### PROVIDED DATA ###
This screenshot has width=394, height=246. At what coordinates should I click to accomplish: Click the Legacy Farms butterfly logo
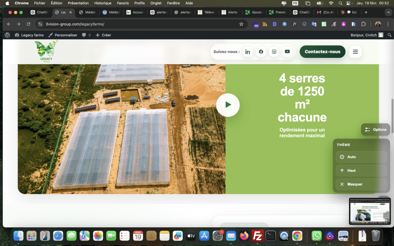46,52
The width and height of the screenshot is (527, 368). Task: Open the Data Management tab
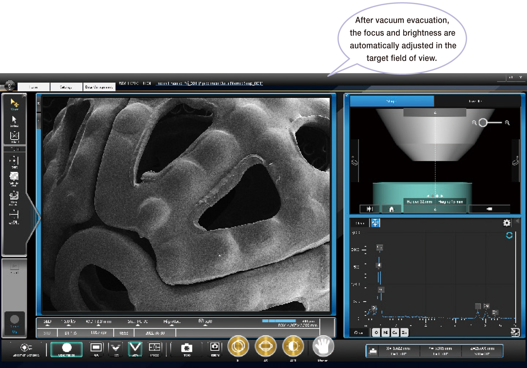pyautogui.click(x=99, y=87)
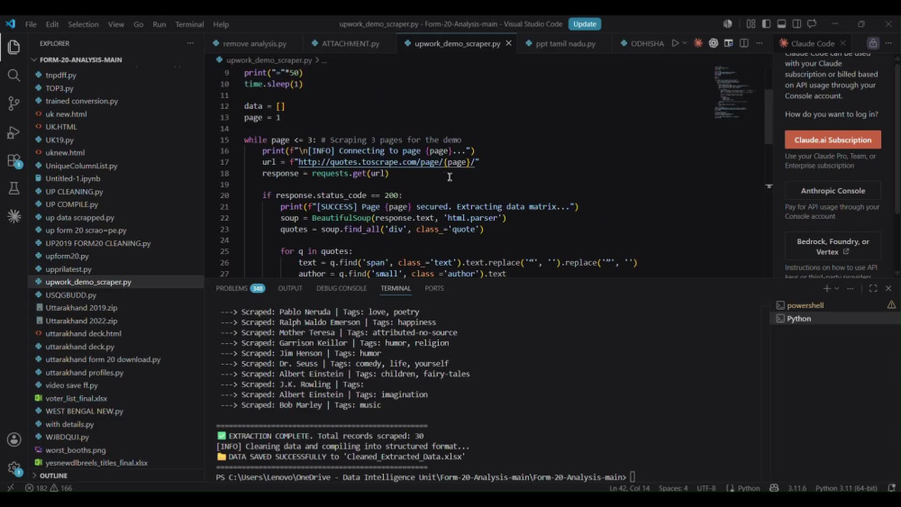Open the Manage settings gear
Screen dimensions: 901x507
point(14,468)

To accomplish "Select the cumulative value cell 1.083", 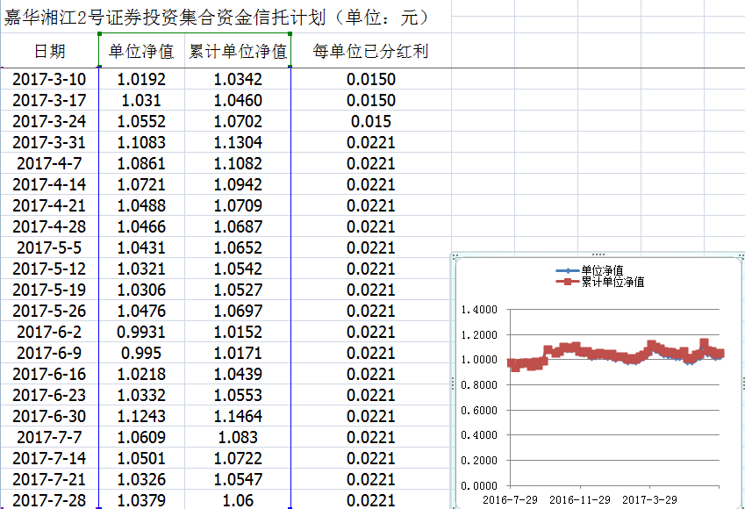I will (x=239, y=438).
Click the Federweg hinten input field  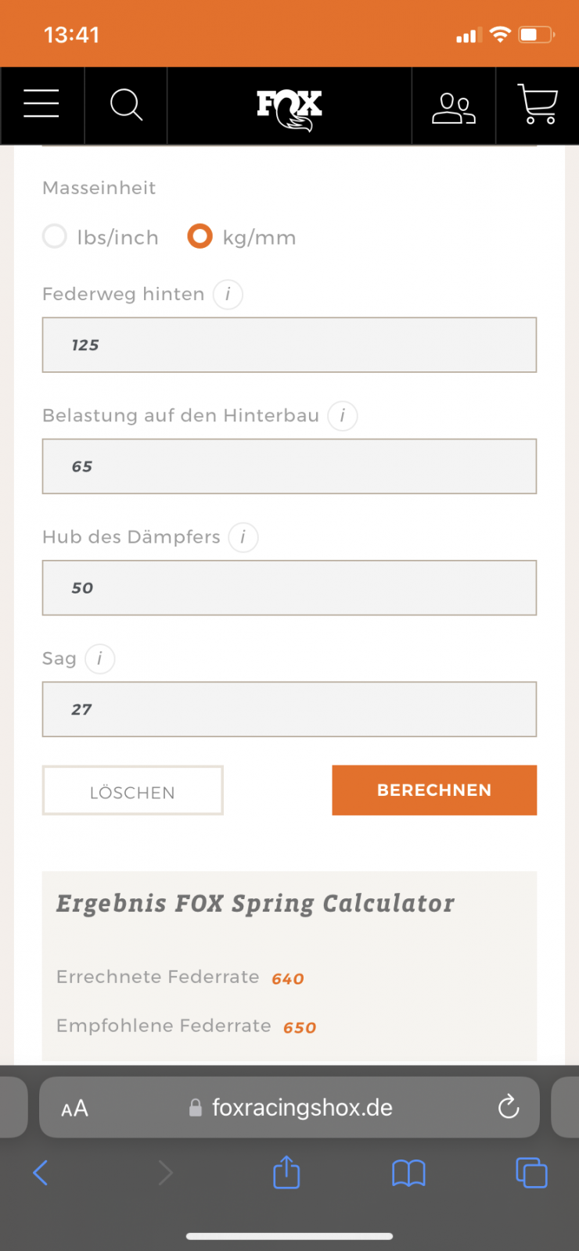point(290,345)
###
### PROVIDED DATA ###
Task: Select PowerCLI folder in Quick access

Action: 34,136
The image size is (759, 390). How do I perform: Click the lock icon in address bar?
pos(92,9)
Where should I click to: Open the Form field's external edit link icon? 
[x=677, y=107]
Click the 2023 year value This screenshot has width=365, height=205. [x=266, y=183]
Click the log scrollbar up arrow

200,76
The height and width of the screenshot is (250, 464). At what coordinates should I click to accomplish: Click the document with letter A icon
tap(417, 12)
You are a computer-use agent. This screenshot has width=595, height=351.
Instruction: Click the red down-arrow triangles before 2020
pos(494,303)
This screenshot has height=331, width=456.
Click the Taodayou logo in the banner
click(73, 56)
###
### PROVIDED DATA ###
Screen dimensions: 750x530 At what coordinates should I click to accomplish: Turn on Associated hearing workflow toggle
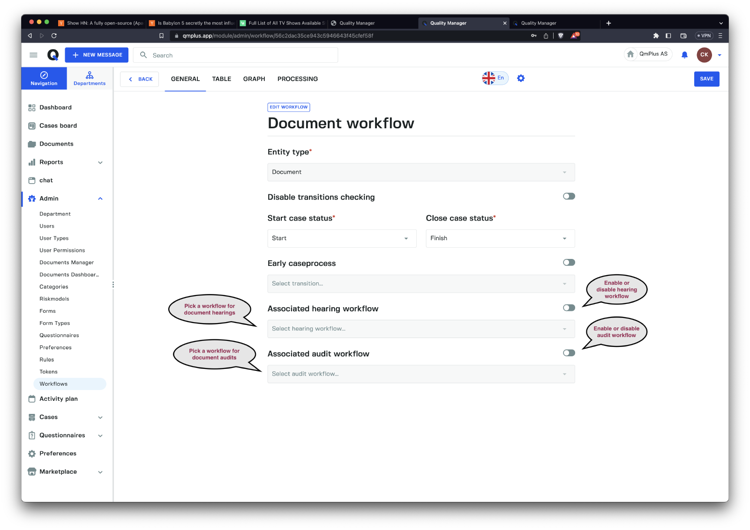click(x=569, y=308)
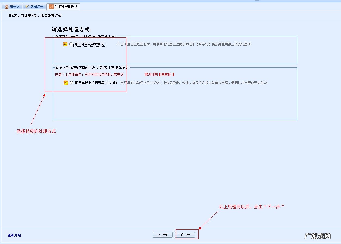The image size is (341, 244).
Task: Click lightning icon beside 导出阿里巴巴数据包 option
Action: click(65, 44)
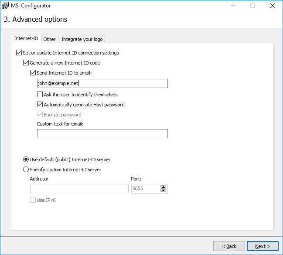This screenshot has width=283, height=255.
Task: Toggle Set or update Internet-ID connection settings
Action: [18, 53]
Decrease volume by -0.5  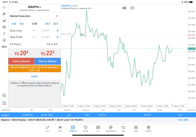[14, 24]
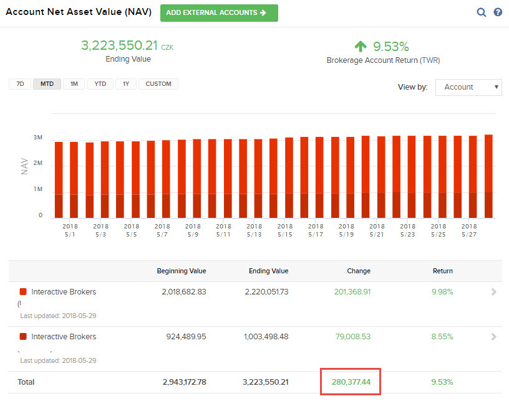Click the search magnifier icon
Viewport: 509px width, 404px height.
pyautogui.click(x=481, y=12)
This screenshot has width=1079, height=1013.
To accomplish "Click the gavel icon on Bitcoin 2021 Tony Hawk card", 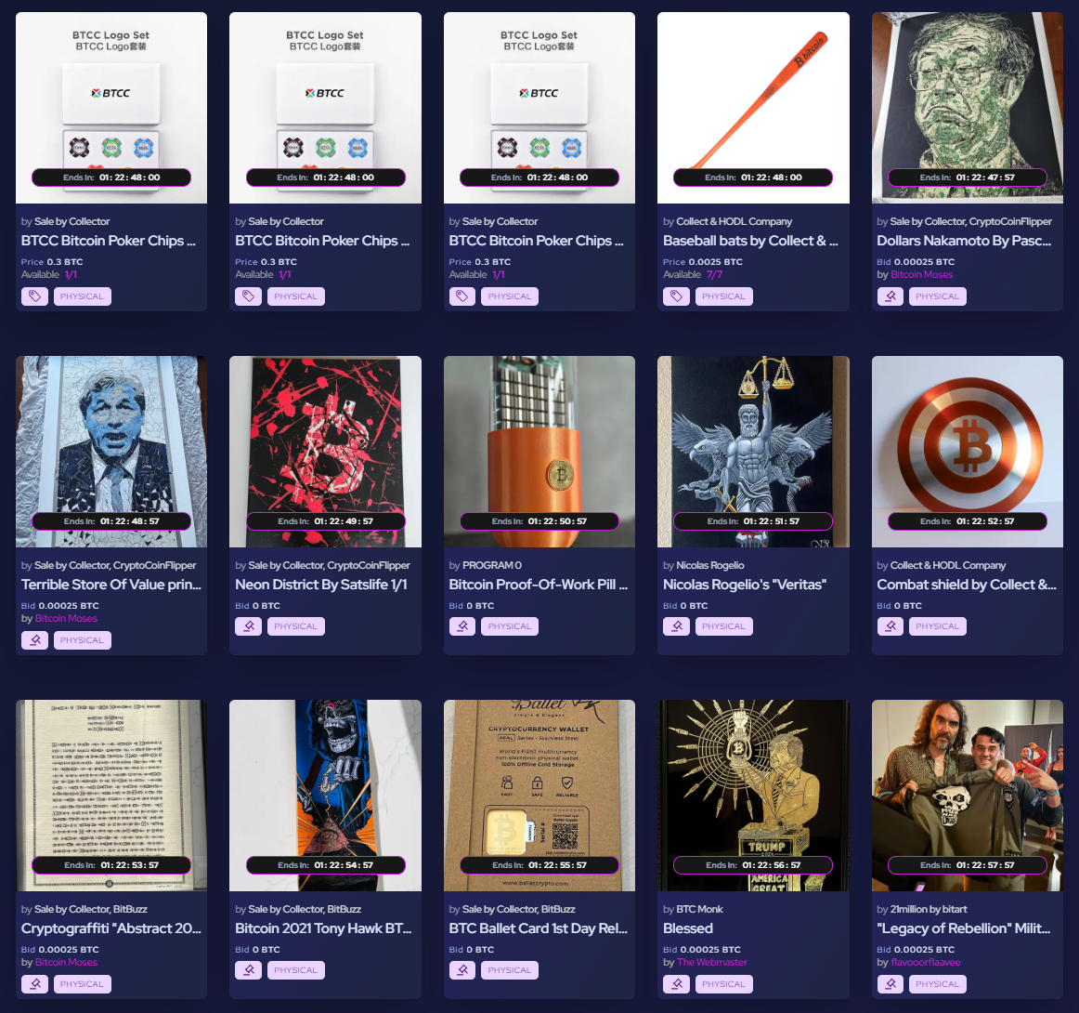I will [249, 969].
###
= TRY IT =
Your answer should consist only of the lines above between the line holding "Where should I" and the line holding "This screenshot has height=331, width=456.", inclusive, each transcribed exactly.

= EXPECTED OUTPUT =
Where should I click to: Open the Form field's external edit link icon? 
[x=677, y=107]
Click the 2023 year value This screenshot has width=365, height=205. [x=266, y=183]
Click the log scrollbar up arrow

200,76
The height and width of the screenshot is (250, 464). At what coordinates should I click to accomplish: Click the document with letter A icon
tap(417, 12)
You are a computer-use agent. This screenshot has width=595, height=351.
Instruction: Click the red down-arrow triangles before 2020
pos(494,303)
This screenshot has height=331, width=456.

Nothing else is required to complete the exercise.